Could you write out every entry exactly as it stands?

Stored data entries
· · · ·
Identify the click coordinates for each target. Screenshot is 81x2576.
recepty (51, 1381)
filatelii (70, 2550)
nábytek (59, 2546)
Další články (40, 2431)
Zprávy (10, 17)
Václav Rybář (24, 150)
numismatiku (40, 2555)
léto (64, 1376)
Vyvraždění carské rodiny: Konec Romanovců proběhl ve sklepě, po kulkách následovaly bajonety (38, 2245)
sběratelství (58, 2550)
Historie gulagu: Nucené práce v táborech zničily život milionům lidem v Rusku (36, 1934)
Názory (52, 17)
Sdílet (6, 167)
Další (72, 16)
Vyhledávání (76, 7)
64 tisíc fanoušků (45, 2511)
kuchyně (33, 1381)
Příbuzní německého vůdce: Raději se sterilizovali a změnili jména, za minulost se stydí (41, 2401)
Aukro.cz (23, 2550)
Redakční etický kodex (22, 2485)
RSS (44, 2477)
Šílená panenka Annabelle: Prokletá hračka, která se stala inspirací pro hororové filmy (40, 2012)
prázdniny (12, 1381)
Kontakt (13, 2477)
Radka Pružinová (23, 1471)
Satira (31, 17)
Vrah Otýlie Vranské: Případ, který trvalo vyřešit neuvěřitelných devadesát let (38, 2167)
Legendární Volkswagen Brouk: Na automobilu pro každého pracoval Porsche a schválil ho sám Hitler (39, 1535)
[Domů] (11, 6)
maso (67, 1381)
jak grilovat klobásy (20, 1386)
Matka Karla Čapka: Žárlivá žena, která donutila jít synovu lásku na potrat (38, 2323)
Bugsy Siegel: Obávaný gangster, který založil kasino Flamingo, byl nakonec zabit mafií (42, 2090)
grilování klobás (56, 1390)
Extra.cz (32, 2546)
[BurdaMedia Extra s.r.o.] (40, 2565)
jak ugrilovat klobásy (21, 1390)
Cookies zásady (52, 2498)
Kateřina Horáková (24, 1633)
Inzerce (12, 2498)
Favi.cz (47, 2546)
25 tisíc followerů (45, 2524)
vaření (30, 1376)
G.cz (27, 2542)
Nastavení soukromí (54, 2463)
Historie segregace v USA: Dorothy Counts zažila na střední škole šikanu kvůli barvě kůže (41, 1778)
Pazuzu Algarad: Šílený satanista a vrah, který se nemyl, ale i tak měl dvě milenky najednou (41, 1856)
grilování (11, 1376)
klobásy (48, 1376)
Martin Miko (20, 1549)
· · · ·
**Final answer**
Identify the click coordinates for each target. Screenshot is 81x2576.
recepty (51, 1381)
filatelii (70, 2550)
nábytek (59, 2546)
Další články (40, 2431)
Zprávy (10, 17)
Václav Rybář (24, 150)
numismatiku (40, 2555)
léto (64, 1376)
Vyvraždění carské rodiny: Konec Romanovců proběhl ve sklepě, po kulkách následovaly bajonety (38, 2245)
sběratelství (58, 2550)
Historie gulagu: Nucené práce v táborech zničily život milionům lidem v Rusku (36, 1934)
Názory (52, 17)
Sdílet (6, 167)
Další (72, 16)
Vyhledávání (76, 7)
64 tisíc fanoušků (45, 2511)
kuchyně (33, 1381)
Příbuzní německého vůdce: Raději se sterilizovali a změnili jména, za minulost se stydí (41, 2401)
Aukro.cz (23, 2550)
Redakční etický kodex (22, 2485)
RSS (44, 2477)
Šílená panenka Annabelle: Prokletá hračka, která se stala inspirací pro hororové filmy (40, 2012)
prázdniny (12, 1381)
Kontakt (13, 2477)
Radka Pružinová (23, 1471)
Satira (31, 17)
Vrah Otýlie Vranské: Případ, který trvalo vyřešit neuvěřitelných devadesát let (38, 2167)
Legendární Volkswagen Brouk: Na automobilu pro každého pracoval Porsche a schválil ho sám Hitler (39, 1535)
[Domů] (11, 6)
maso (67, 1381)
jak grilovat klobásy (20, 1386)
Matka Karla Čapka: Žárlivá žena, která donutila jít synovu lásku na potrat (38, 2323)
Bugsy Siegel: Obávaný gangster, který založil kasino Flamingo, byl nakonec zabit mafií (42, 2090)
grilování klobás (56, 1390)
Extra.cz (32, 2546)
[BurdaMedia Extra s.r.o.] (40, 2565)
jak ugrilovat klobásy (21, 1390)
Cookies zásady (52, 2498)
Kateřina Horáková (24, 1633)
Inzerce (12, 2498)
Favi.cz (47, 2546)
25 tisíc followerů (45, 2524)
vaření (30, 1376)
G.cz (27, 2542)
Nastavení soukromí (54, 2463)
Historie segregace v USA: Dorothy Counts zažila na střední škole šikanu kvůli barvě kůže (41, 1778)
Pazuzu Algarad: Šílený satanista a vrah, který se nemyl, ale i tak měl dvě milenky najednou (41, 1856)
grilování (11, 1376)
klobásy (48, 1376)
Martin Miko (20, 1549)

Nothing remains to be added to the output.